Most of these foreign writers understand American English. What don't they understand about the place of literature in this culture? It squats at the margins, it's old and sickly, it's slow and boring,
it's so not happening. Don't they get it? Do they still believe that what they do is a subversive activity, speaking truth to power, that their words can get them in trouble? I bet they do, the saps.

You agree that writing is the highest art, and the most fallible, because dependent on human language, making metaphors which often come close to apprehending reality, but always seeming to fall short? What a sad lot these writers are. They get in their cars, trains, and planes and visit places, then try to describe what they've seen. They imagine worlds, create characters, fall under a spell, and then they tie words together in a doomed effort to approximate the inner experiences they've had. They sit in libraries, troll the web, keep voluminous notes on obscure subjects, building up a storehouse of incident and vocabulary. They look at the world lying in front of them and it drives them a little crazy, so they throw their words at it, like children spitting against a stone wall. I'm not gonna be the one to tell them that no one around here cares. I'm not gonna be the one to tell them that their books will only sell a couple of hundred copies in a country of three hundred million people. I'm not gonna tell them that they won't be interviewed on American radio or Tee Wee because they've got funny accents. Un-unh, not me.
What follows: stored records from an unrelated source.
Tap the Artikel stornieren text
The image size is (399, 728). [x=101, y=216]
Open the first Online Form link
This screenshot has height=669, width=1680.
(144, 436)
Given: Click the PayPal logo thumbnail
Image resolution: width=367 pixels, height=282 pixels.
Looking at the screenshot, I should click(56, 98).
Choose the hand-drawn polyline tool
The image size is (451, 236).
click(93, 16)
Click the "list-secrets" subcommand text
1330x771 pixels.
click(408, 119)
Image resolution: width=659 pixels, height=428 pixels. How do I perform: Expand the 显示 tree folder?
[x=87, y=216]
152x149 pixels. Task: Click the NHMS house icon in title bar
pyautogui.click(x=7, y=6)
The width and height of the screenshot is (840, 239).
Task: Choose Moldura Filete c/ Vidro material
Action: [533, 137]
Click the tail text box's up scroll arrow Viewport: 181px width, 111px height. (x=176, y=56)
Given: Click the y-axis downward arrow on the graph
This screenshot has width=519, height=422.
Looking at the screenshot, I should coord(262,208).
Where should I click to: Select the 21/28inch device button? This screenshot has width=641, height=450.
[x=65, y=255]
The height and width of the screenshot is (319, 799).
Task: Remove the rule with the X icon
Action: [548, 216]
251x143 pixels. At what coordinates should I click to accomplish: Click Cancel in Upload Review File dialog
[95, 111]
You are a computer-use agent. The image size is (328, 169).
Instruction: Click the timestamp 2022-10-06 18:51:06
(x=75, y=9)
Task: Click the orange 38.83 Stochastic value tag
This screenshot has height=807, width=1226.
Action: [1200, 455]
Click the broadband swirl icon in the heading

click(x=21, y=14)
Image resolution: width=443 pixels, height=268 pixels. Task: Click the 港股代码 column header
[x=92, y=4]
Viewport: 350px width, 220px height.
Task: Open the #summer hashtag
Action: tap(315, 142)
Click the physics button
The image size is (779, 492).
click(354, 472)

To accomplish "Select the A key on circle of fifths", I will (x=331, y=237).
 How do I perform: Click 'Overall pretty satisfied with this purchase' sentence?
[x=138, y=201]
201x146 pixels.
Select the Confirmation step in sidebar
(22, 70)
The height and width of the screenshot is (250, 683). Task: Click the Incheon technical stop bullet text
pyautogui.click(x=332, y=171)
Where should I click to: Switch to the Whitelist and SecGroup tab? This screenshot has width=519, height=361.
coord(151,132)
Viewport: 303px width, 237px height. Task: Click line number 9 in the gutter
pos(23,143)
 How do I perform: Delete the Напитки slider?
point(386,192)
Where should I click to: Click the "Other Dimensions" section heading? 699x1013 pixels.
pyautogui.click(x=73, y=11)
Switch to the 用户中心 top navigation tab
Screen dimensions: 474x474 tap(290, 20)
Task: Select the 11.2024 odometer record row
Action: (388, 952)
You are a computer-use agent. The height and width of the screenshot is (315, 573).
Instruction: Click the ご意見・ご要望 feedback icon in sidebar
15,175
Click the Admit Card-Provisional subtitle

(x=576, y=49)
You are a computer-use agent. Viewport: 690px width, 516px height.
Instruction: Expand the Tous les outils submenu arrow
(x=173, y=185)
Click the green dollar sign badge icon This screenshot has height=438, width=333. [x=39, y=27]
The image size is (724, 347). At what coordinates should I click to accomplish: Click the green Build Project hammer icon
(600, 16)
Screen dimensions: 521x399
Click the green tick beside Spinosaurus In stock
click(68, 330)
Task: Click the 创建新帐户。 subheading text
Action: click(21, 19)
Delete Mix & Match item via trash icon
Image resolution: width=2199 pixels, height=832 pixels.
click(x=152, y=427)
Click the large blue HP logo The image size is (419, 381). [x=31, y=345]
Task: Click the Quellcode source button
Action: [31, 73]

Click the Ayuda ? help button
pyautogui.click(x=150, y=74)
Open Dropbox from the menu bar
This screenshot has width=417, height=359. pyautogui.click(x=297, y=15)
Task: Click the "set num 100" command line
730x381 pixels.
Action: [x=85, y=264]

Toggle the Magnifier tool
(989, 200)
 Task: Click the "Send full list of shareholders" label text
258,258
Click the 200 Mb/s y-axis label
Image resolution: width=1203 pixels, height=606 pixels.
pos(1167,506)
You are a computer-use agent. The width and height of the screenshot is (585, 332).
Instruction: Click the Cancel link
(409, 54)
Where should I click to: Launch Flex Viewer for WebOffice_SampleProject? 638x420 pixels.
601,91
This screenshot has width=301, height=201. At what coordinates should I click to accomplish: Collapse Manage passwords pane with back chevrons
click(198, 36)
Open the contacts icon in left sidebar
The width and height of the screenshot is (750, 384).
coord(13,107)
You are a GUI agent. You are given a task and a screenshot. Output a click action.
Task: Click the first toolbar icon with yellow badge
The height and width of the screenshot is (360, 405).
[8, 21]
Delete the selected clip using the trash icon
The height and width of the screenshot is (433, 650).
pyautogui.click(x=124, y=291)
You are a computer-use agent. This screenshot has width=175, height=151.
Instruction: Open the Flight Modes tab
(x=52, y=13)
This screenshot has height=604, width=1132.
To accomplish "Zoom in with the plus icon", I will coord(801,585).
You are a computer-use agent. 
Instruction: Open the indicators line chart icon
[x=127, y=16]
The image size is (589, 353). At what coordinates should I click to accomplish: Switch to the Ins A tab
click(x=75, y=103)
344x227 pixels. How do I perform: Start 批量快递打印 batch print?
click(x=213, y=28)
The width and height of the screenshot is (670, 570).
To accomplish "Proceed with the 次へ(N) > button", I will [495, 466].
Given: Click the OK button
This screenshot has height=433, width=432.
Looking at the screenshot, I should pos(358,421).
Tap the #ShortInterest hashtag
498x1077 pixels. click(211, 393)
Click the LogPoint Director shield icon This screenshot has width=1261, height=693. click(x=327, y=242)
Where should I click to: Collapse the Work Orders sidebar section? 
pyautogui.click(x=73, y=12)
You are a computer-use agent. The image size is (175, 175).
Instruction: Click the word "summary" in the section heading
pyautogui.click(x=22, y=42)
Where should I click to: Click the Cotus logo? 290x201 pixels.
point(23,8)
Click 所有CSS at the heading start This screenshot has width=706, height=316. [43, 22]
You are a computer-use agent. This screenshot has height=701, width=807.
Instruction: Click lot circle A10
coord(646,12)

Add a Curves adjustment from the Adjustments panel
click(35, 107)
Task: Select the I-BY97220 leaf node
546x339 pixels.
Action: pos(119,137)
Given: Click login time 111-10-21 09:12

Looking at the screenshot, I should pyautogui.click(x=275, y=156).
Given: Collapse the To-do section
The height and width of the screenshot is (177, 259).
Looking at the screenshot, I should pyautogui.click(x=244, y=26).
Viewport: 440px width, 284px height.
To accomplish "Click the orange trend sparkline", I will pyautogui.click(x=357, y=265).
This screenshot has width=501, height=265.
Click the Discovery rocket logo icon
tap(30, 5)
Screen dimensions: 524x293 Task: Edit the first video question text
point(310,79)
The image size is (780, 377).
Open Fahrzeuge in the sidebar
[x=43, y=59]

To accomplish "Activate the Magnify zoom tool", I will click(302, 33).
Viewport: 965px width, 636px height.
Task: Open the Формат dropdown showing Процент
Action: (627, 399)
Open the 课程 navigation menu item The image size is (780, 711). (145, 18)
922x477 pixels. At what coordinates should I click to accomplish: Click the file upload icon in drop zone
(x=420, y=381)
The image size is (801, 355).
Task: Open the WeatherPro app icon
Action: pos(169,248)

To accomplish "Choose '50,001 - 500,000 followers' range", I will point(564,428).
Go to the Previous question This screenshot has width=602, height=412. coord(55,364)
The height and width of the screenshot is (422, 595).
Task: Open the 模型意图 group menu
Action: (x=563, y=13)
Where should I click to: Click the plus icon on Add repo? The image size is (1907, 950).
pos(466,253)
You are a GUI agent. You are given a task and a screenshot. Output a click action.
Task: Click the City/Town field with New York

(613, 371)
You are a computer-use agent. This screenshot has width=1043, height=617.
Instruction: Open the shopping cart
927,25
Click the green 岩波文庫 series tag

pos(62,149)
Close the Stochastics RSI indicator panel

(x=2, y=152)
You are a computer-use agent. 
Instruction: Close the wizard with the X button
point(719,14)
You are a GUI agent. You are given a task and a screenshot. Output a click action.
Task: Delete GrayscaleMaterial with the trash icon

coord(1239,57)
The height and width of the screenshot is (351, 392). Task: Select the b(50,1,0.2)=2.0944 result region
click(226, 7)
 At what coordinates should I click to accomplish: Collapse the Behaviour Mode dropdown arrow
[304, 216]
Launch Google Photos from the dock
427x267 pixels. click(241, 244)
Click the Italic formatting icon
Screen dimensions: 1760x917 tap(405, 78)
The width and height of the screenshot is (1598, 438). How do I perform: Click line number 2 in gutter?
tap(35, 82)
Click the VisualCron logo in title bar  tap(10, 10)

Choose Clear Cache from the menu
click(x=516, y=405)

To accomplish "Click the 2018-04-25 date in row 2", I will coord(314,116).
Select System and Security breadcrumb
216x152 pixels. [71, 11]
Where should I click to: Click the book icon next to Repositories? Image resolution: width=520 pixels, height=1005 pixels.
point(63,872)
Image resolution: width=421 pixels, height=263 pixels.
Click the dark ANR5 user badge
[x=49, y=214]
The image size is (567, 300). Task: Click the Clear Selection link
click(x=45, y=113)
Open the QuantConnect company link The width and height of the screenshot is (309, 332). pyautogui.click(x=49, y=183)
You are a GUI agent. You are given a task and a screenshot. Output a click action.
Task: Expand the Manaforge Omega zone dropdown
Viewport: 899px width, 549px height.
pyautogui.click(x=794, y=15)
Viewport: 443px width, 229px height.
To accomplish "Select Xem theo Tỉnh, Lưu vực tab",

I'm gonna sit in the audience -- one of a small band of misfits on the island of Manhattan -- and listen to them read or participate in a panel discussion or subject themselves to an interview. I will be attentive. I will stay awake. I will applaud at the end. I want them to believe that their work still matters because I need to believe it too. I need to believe it too, god damn it.

3 comments:

  1. Your post reminds me of a book I read a few years ago called "The Age of American Unreason" by Susan Jacoby. She explains and analyzes today's phenonemon of "junk thought" and the mass appeal of "infotainment." Her book also made me more observant that public figures and people I encounter day-to-day are increasingly less skilled at expressing themselves articulately in conversation.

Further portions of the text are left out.